Authors: Cristian Pauna

Abstract:

With few steps away from the 2020, investments in financial markets is a common activity nowadays. In the electronic trading environment, the automated investment software has become a major part in the business intelligence system of any modern financial company. The investment decisions are assisted and/or made automatically by computers using mathematical algorithms today. The complexity of these algorithms requires computer assistance in the investment process.
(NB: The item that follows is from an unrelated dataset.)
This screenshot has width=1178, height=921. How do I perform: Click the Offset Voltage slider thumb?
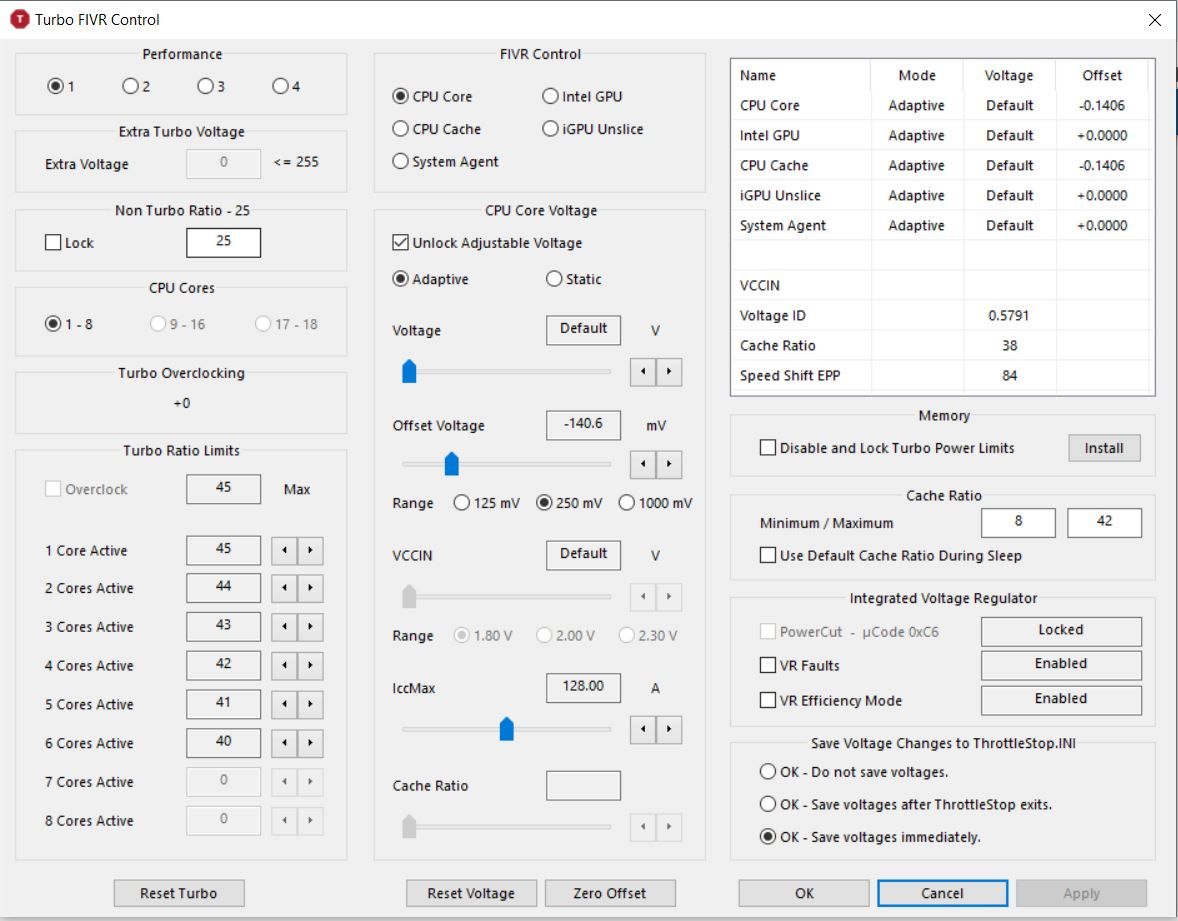pyautogui.click(x=451, y=463)
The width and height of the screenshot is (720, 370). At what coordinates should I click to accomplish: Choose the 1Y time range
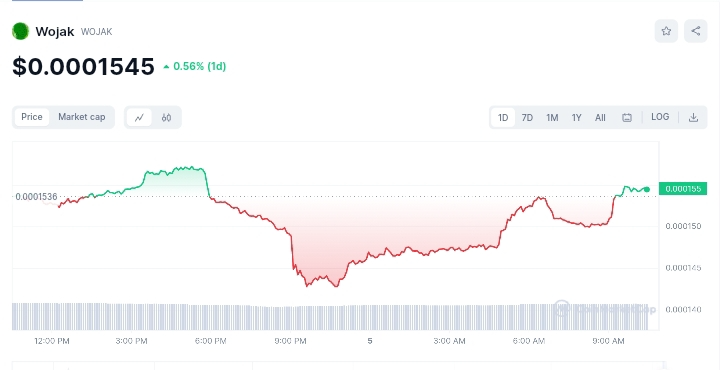point(576,118)
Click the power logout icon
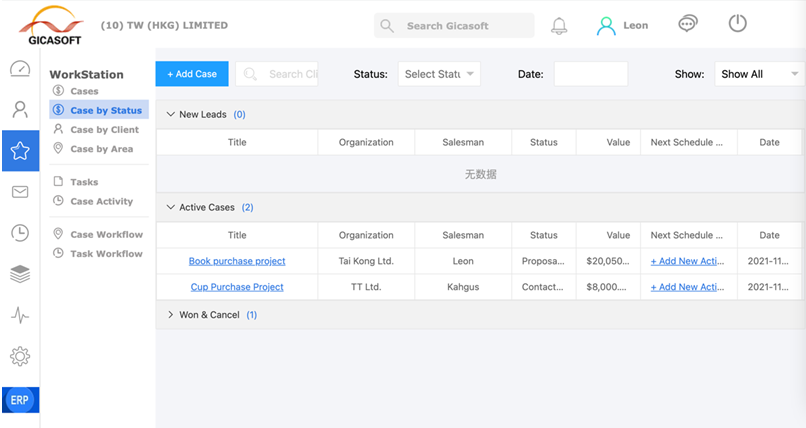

This paper will present several investment strategies that can be automated with algorithmic trading for Deutscher Aktienindex DAX30. It was found that, based on several price action mathematical models used for high-frequency trading some investment strategies can be optimized and improved for automated investments with good results. This paper will present the way to automate these investment decisions. Automated signals will be built using all of these strategies. Three major types of investment strategies were found in this study. The types are separated by the target length and by the exit strategy used. The exit decisions will be also automated and the paper will present the specificity for each investment type. A comparative study will be also included in this paper in order to reveal the differences between strategies. Based on these results, the profit and the capital exposure will be compared and analyzed in order to qualify the investment methodologies presented and to compare them with any other investment system. As conclusion, some major investment strategies will be revealed and compared in order to be considered for inclusion in any automated investment system.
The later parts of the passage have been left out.